What if the President Gave a Televised Address and Networks Didn't Cover It?

President Donald Trump, Washington, Tuesday, Jan. 31, 2017 (AP Photo/Carolyn Kaster)

Donald Trump has requested air time from TV networks on Tuesday evening at 9:00 PM Eastern time for an Oval Office address on the “national security crisis” at the border.

As of this writing, the only over-the-air TV network to agree to air the speech is CBS. On cable, Fox News and CNN have said they will carry the speech live.


Many Trump critics posted messages on social media urging the networks not to air an address that could be filled with falsehoods. Some said that a prominent Democrat should be given equal time. It is unclear if any sort of Democratic rebuttal is in the works.

Spokespeople for ABC, NBC, the Fox broadcast network, and PBS either declined to comment or said they would comment at a later time.

One of the TV executives who spoke to CNN Business confirmed that the White House had requested time for the speech, as is customary in the relationship between a president and the press.
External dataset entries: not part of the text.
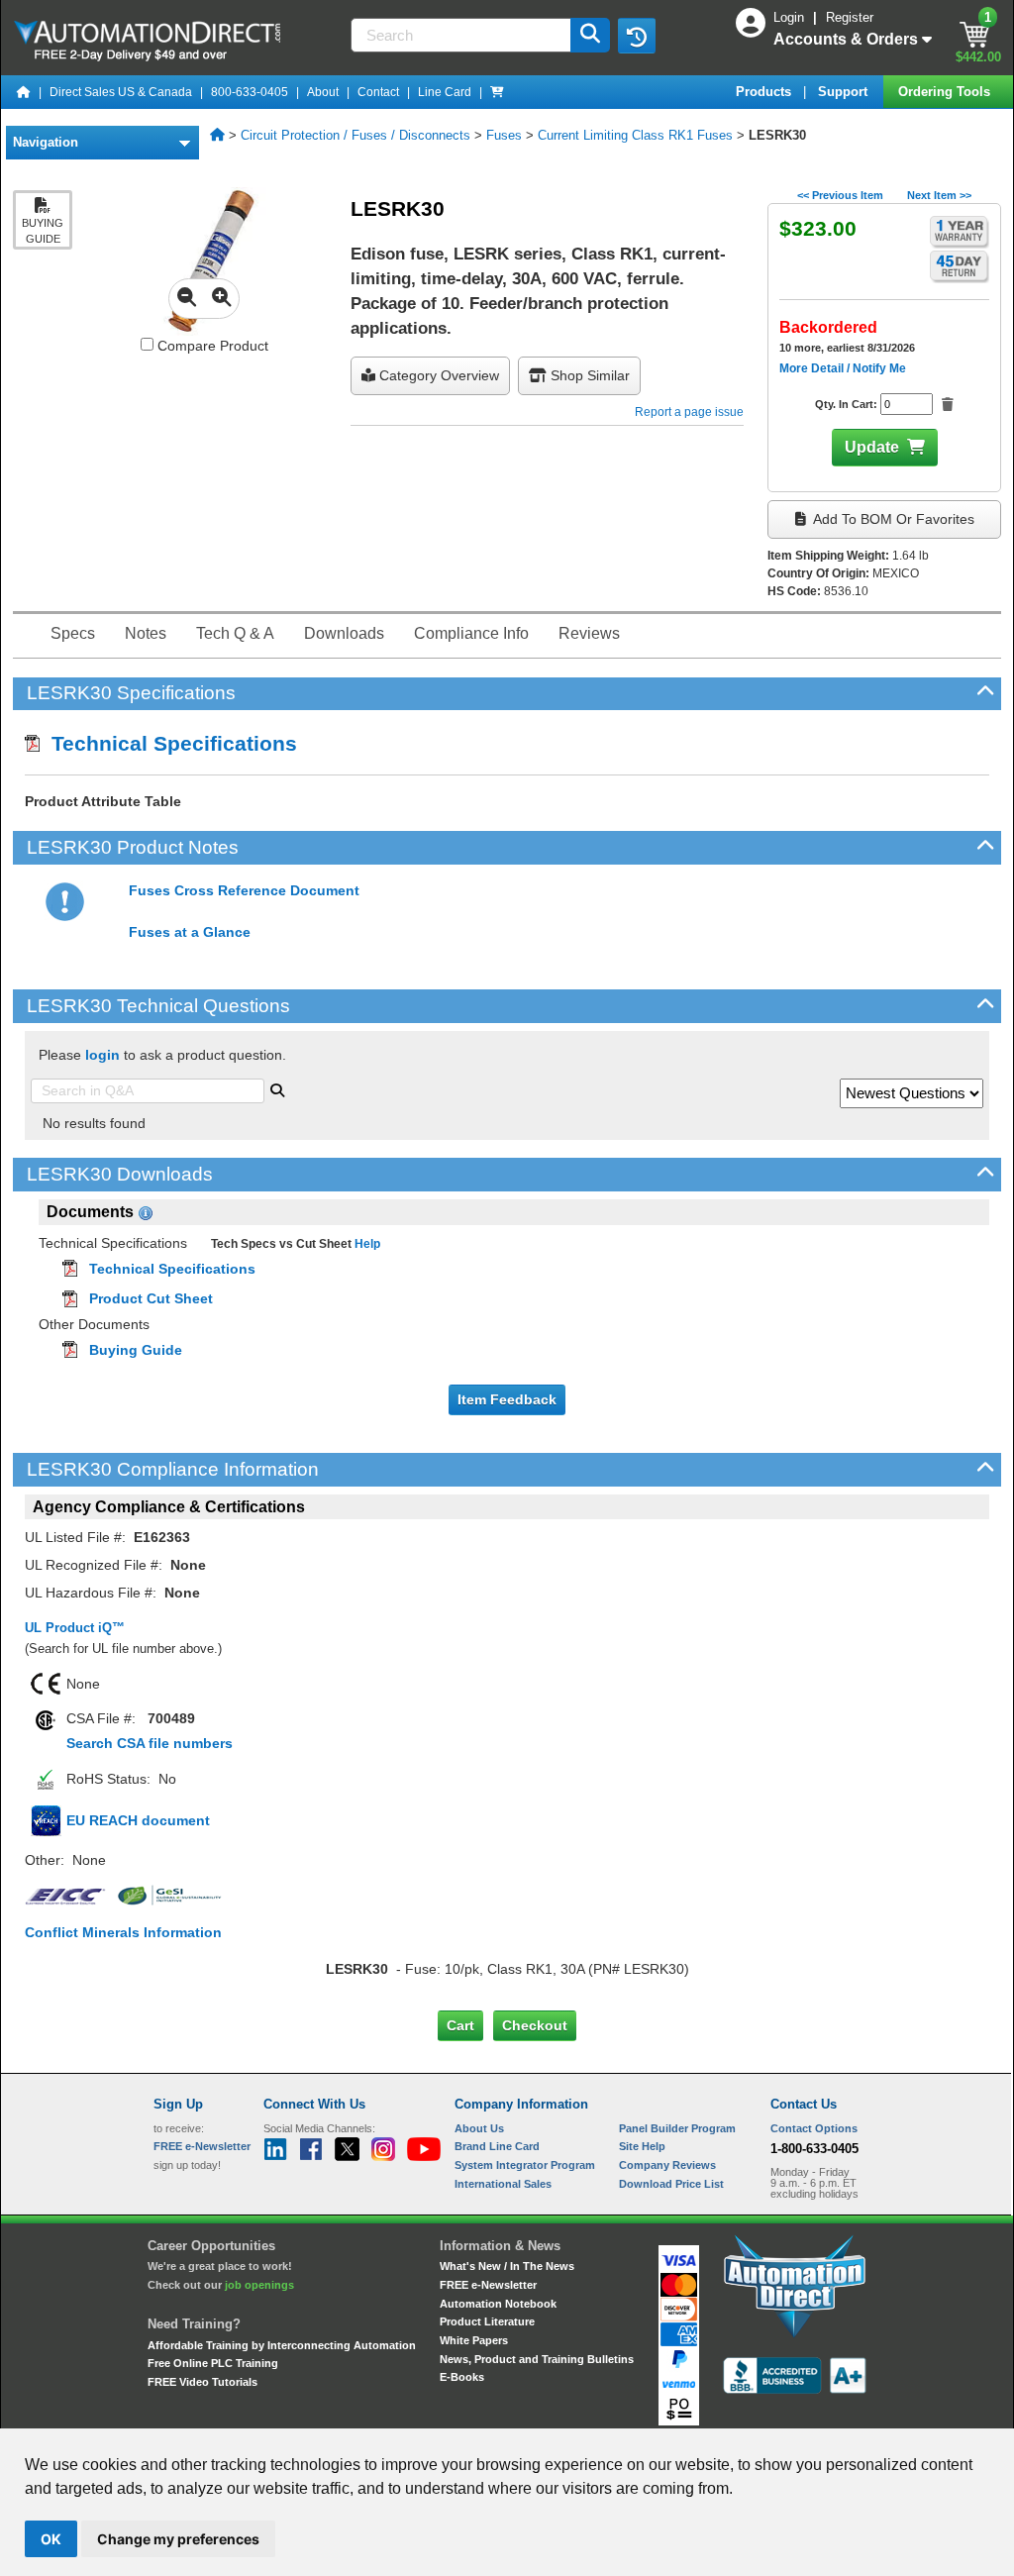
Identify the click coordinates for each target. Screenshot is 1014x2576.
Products (765, 91)
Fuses (504, 135)
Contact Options (814, 2128)
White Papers (474, 2340)
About (323, 92)
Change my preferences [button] (178, 2538)
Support (844, 91)
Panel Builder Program (677, 2128)
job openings (259, 2285)
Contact (378, 92)
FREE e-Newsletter (488, 2285)
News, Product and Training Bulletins (537, 2359)
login (102, 1055)
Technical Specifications (168, 743)
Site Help (642, 2146)
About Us (479, 2128)
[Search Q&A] (277, 1088)
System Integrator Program (525, 2165)
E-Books (462, 2377)
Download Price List (671, 2184)
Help (366, 1244)
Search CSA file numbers (149, 1743)
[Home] (24, 92)
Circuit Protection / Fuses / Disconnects (355, 135)
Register (849, 17)
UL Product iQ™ (75, 1627)
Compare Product (210, 346)
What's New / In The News (507, 2266)
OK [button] (51, 2538)
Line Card (444, 92)
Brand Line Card (497, 2146)
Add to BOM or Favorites (892, 519)
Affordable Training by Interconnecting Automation (282, 2345)
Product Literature (487, 2321)
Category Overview (437, 375)
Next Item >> (939, 195)
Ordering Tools (946, 91)
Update (872, 447)
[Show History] (637, 35)
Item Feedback (507, 1399)
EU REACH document (138, 1820)
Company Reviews (667, 2165)
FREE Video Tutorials (202, 2382)
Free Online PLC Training (213, 2363)
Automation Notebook (498, 2304)
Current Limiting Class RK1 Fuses (635, 135)
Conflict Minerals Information (123, 1932)
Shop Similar (588, 375)
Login (790, 17)
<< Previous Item (840, 195)
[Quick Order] (497, 92)
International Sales (503, 2184)
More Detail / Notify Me (842, 368)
“Time has been requested for 9 p.m. Networks are deliberating,” the network executive said.

Trump is almost certain to go ahead with the address regardless of what the broadcast networks do.
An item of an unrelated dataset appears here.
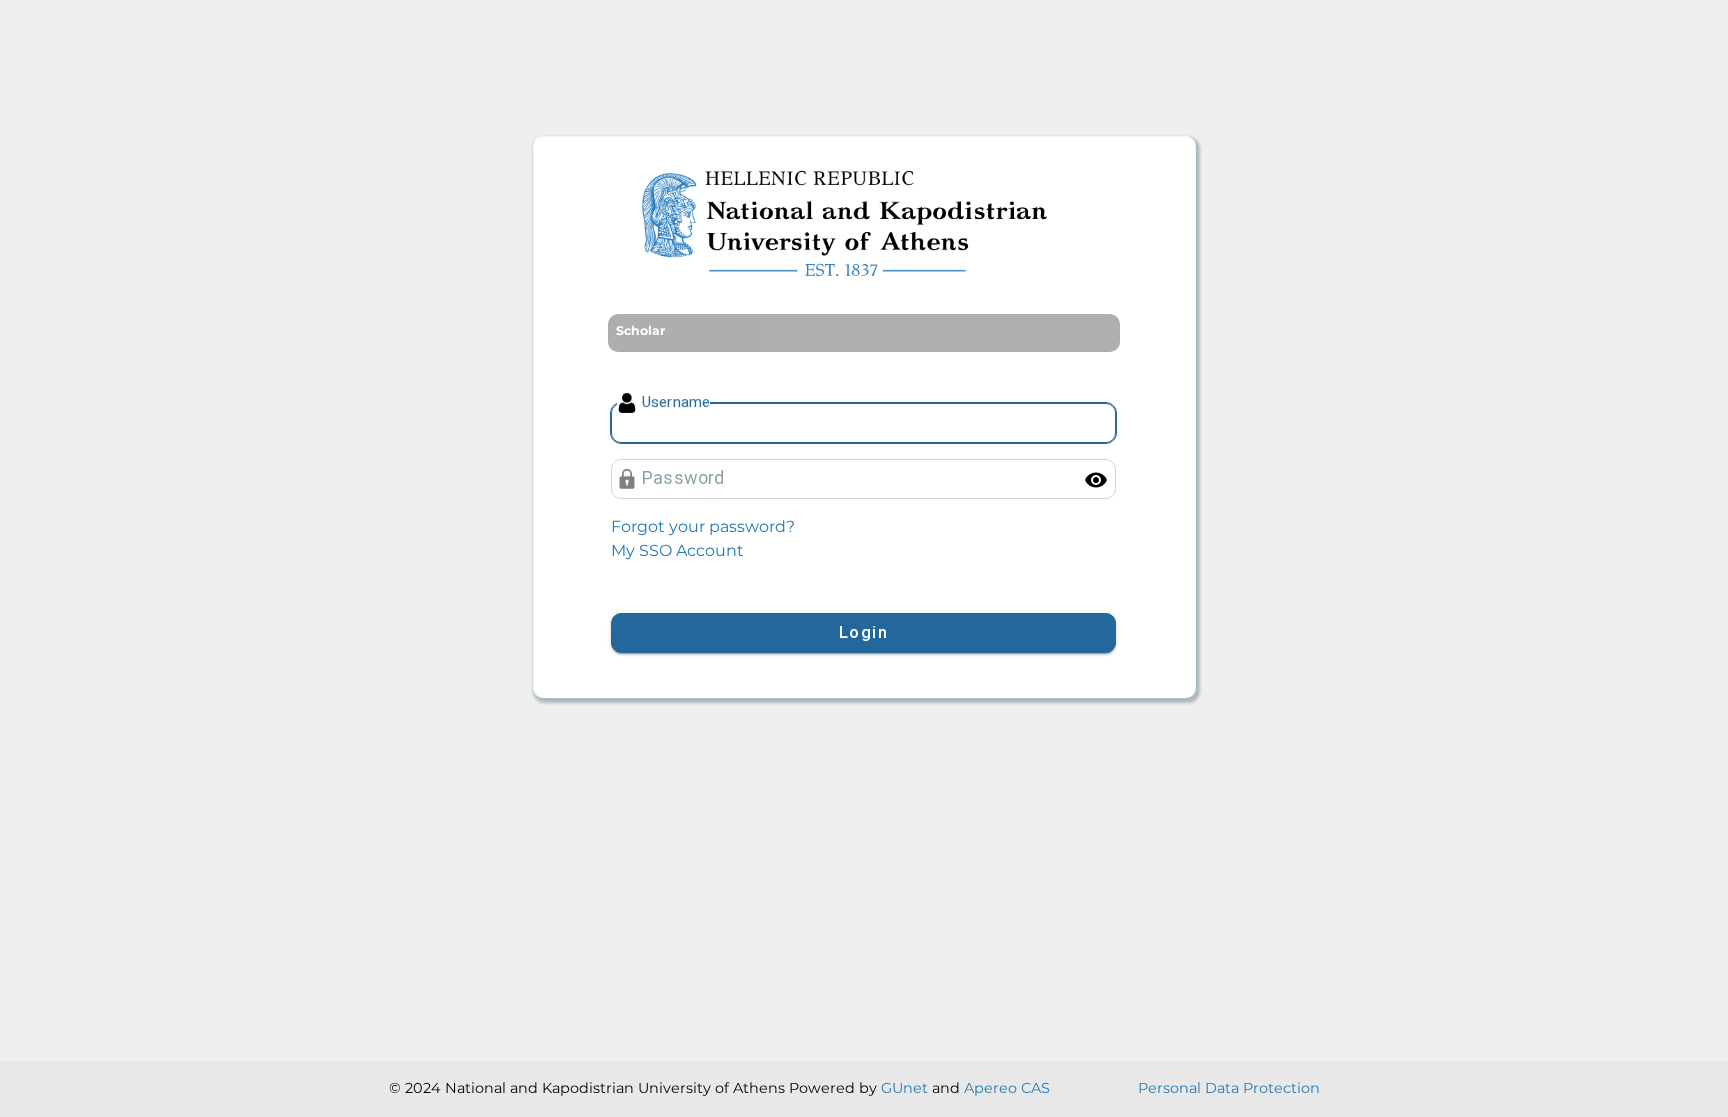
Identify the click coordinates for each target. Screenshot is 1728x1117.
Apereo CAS (1007, 1088)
National broadcast networks are torn between doing their jobs and acting like partisan hacks.

Surprisingly, there is precedent for the networks ignoring a presidential address — sort of.

There is precedent, however, for broadcast networks declining to air a presidential speech. In 2014, ABC, NBC, and CBS declined to carry an address delivered by President Barack Obama on immigration, though Obama’s White House never formally requested time after it was determined networks would be reluctant to agree to broadcast it.

Aside from personal animus against Trump, why would the networks not carry his speech?

There has been a recent debate in journalism circles about whether networks should air Trump’s words in real-time. Several media critics, for instance, told CNN last week that networks should not rush to air Trump’s remarks made during pool sprays and briefings, given how much misinformation he spreads.

“Some advice — demand to see the text in advance and if it is not truthful either don’t air it or fact check it live on lower third,” tweeted Joe Lockhart, the former White House press secretary under President Bill Clinton. “And cut away if he goes off text and starts lying.”

That may or may not be correct. Trump certainly says a lot of things that simply aren’t true, but is it deliberate prevarication or just plain ignorance?

Either way, it’s not the job of “journalists” to make those kinds of judgments. If they want to “fact check” Trump, that is an editorial decision. If they’re too damn lazy to do their jobs, why deny the American people the opportunity to make their own determination about the president’s truthfulness?

That’s the problem. The press thinks you’re too stupid to know when Trump is lying or getting his facts wrong. Maybe you are. But it’s certainly not in the media’s job description to make that determination.

If the press had been as zealous about fact checking Mr. Obama as they are about fact checking Trump, they might have half a leg to stand on. But they didn’t so they don’t.

Just carry the damn speech and do your jobs.